--- start of Data supplied ---
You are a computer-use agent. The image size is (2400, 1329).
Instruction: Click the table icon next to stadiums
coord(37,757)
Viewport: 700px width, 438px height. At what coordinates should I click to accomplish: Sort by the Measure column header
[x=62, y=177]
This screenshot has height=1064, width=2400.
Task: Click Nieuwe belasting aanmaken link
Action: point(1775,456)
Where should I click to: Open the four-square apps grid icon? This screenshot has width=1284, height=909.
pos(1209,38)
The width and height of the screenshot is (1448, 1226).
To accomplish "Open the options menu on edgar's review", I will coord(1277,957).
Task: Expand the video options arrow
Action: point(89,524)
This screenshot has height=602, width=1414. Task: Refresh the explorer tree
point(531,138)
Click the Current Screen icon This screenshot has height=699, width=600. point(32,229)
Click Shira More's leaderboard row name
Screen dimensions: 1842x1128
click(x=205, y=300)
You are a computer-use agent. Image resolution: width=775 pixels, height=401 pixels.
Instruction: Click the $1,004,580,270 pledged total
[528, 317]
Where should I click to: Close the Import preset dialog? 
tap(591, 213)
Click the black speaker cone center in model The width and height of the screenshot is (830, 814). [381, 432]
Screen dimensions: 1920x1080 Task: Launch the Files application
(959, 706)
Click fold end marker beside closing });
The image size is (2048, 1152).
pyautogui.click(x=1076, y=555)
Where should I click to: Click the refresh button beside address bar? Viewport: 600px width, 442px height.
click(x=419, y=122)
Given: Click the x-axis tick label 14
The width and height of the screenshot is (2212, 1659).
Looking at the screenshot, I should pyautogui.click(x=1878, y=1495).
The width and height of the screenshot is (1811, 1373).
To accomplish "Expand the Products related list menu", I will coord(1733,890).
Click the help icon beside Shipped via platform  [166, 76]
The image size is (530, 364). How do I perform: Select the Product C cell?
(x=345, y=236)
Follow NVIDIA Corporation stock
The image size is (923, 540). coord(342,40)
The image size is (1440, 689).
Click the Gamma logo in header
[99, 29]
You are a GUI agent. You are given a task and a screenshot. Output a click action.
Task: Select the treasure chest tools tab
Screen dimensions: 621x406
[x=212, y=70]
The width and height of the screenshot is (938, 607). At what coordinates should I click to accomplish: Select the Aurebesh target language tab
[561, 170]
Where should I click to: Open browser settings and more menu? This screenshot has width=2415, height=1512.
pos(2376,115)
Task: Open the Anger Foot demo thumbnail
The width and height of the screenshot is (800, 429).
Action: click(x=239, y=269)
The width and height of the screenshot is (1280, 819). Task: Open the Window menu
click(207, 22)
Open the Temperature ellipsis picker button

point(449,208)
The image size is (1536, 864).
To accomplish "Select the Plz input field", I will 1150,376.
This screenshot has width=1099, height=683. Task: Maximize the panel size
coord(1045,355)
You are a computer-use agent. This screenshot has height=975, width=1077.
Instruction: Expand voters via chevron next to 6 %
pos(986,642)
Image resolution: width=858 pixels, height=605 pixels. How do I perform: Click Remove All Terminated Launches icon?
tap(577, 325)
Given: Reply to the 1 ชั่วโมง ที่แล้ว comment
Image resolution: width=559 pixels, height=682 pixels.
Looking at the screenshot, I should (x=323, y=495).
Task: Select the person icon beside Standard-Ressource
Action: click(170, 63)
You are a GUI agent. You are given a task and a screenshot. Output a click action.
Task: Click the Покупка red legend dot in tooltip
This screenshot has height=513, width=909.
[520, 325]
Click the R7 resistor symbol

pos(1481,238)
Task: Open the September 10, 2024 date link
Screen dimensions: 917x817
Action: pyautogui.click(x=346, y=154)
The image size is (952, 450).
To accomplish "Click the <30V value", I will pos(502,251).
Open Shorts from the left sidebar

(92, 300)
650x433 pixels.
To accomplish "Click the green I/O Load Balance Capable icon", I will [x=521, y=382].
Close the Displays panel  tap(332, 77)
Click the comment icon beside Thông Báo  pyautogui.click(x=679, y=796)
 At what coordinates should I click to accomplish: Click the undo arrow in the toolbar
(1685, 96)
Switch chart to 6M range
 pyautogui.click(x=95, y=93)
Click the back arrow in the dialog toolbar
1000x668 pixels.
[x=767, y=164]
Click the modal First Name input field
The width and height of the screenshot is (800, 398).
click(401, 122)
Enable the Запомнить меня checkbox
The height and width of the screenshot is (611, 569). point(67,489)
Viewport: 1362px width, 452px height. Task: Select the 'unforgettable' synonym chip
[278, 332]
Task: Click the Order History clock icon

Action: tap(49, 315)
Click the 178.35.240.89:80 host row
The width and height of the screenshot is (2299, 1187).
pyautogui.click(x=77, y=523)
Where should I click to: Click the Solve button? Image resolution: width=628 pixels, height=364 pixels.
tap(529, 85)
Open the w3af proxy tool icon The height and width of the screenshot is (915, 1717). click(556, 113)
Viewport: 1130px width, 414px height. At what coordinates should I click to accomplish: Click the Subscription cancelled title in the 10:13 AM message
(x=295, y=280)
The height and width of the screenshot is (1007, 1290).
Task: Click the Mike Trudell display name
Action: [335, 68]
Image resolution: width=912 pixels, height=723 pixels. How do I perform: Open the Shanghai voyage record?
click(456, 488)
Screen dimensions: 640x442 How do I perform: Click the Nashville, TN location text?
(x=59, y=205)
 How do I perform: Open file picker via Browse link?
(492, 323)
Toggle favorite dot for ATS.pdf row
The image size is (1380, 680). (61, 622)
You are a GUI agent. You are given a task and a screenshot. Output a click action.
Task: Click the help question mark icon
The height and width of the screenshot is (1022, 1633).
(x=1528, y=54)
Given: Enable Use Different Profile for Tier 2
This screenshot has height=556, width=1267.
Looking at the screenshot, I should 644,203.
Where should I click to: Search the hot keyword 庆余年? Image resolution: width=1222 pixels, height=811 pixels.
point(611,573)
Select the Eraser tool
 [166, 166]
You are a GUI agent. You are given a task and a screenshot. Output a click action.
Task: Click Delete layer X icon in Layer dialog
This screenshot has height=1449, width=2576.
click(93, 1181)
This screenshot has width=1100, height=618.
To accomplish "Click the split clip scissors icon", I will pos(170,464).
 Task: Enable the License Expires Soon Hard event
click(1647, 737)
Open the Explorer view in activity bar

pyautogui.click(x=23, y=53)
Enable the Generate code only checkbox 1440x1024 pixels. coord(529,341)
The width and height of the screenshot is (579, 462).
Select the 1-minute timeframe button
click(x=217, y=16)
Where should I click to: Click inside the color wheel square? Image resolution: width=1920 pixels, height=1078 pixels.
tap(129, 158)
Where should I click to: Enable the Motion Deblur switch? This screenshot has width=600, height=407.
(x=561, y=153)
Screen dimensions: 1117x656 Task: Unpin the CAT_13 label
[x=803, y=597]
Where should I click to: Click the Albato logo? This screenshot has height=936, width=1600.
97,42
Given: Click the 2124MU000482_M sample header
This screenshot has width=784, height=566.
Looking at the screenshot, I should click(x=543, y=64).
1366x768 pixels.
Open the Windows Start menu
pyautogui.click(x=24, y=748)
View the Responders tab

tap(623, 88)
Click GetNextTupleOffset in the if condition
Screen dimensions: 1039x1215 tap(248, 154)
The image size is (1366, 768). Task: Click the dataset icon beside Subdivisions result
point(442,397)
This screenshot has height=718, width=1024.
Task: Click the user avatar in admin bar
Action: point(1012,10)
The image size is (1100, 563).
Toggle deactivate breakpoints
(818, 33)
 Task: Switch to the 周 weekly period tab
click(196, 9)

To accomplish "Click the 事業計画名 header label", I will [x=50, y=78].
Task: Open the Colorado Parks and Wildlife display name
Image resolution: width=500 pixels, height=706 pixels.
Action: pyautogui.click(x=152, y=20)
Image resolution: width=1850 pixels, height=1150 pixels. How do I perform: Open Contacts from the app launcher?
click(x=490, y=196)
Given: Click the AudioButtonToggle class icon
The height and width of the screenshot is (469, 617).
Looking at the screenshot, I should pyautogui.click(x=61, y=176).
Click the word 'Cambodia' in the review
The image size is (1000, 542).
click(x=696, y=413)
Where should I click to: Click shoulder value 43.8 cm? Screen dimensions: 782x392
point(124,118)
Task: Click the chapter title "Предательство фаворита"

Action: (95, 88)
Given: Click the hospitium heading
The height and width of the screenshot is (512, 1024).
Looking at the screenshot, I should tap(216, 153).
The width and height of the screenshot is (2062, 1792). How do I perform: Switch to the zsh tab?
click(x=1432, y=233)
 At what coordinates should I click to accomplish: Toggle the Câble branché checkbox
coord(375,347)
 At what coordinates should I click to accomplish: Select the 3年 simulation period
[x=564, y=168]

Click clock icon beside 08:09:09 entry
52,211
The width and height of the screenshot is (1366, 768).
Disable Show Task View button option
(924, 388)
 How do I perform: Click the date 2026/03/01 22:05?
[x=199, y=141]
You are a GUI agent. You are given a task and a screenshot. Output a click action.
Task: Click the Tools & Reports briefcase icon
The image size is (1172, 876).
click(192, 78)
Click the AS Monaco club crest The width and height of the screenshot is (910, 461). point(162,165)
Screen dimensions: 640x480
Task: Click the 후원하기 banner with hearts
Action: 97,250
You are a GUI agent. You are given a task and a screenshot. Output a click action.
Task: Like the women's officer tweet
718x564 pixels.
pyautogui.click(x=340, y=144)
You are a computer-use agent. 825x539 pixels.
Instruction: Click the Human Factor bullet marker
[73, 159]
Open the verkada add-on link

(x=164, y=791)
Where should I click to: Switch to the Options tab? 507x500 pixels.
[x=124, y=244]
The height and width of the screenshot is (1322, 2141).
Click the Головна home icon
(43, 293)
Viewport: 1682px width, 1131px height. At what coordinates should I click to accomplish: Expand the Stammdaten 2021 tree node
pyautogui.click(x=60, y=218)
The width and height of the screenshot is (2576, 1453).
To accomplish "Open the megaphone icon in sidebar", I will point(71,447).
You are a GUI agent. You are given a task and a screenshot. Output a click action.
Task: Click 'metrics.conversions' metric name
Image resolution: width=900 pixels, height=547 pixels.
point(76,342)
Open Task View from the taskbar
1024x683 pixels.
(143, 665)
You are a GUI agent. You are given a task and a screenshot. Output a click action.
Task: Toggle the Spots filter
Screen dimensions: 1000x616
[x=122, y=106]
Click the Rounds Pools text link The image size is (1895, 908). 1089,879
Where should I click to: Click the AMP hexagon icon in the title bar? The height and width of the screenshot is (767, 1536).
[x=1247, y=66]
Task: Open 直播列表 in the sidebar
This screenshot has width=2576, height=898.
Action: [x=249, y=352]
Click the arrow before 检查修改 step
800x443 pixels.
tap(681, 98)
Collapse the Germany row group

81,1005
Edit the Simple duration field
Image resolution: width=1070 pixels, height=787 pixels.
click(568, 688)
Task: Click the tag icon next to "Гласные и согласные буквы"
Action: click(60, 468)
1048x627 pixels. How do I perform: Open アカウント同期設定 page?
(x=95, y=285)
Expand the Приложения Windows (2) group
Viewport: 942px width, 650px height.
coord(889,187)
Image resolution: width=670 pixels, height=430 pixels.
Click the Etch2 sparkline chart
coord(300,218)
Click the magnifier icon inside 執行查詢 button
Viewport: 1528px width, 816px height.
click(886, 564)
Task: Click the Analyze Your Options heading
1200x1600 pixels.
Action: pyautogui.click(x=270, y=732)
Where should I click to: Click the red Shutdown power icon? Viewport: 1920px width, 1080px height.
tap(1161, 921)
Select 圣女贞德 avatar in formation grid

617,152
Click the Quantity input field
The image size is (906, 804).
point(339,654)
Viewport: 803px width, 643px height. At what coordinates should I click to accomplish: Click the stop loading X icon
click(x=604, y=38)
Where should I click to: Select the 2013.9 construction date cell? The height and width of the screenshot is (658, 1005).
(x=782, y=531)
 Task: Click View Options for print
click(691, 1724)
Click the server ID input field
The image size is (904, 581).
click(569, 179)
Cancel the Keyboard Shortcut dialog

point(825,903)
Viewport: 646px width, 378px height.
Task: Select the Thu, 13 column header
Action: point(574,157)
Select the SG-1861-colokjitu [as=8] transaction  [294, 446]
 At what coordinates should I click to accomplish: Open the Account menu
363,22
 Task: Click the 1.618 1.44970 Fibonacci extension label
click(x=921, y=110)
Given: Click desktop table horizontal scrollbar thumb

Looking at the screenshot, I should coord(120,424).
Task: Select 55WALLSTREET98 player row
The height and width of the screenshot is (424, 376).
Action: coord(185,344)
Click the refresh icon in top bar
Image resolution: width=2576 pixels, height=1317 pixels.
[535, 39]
--- end of Data supplied ---
◆ **Your task**
Reproduce the data exactly as given, from the line containing "Image resolution: width=858" through the line containing "pyautogui.click(x=77, y=523)", with both of those lines included.

◆ **Complete output**
Image resolution: width=858 pixels, height=605 pixels. How do I perform: Click Remove All Terminated Launches icon?
tap(577, 325)
Given: Reply to the 1 ชั่วโมง ที่แล้ว comment
Image resolution: width=559 pixels, height=682 pixels.
Looking at the screenshot, I should (x=323, y=495).
Task: Select the person icon beside Standard-Ressource
Action: click(170, 63)
You are a GUI agent. You are given a task and a screenshot. Output a click action.
Task: Click the Покупка red legend dot in tooltip
This screenshot has height=513, width=909.
[520, 325]
Click the R7 resistor symbol

pos(1481,238)
Task: Open the September 10, 2024 date link
Screen dimensions: 917x817
Action: pyautogui.click(x=346, y=154)
The image size is (952, 450).
To accomplish "Click the <30V value", I will pos(502,251).
Open Shorts from the left sidebar

(92, 300)
650x433 pixels.
To accomplish "Click the green I/O Load Balance Capable icon", I will [x=521, y=382].
Close the Displays panel  tap(332, 77)
Click the comment icon beside Thông Báo  pyautogui.click(x=679, y=796)
 At what coordinates should I click to accomplish: Click the undo arrow in the toolbar
(1685, 96)
Switch chart to 6M range
 pyautogui.click(x=95, y=93)
Click the back arrow in the dialog toolbar
1000x668 pixels.
[x=767, y=164]
Click the modal First Name input field
The width and height of the screenshot is (800, 398).
click(401, 122)
Enable the Запомнить меня checkbox
The height and width of the screenshot is (611, 569). point(67,489)
Viewport: 1362px width, 452px height. Task: Select the 'unforgettable' synonym chip
[278, 332]
Task: Click the Order History clock icon

Action: tap(49, 315)
Click the 178.35.240.89:80 host row
The width and height of the screenshot is (2299, 1187).
pyautogui.click(x=77, y=523)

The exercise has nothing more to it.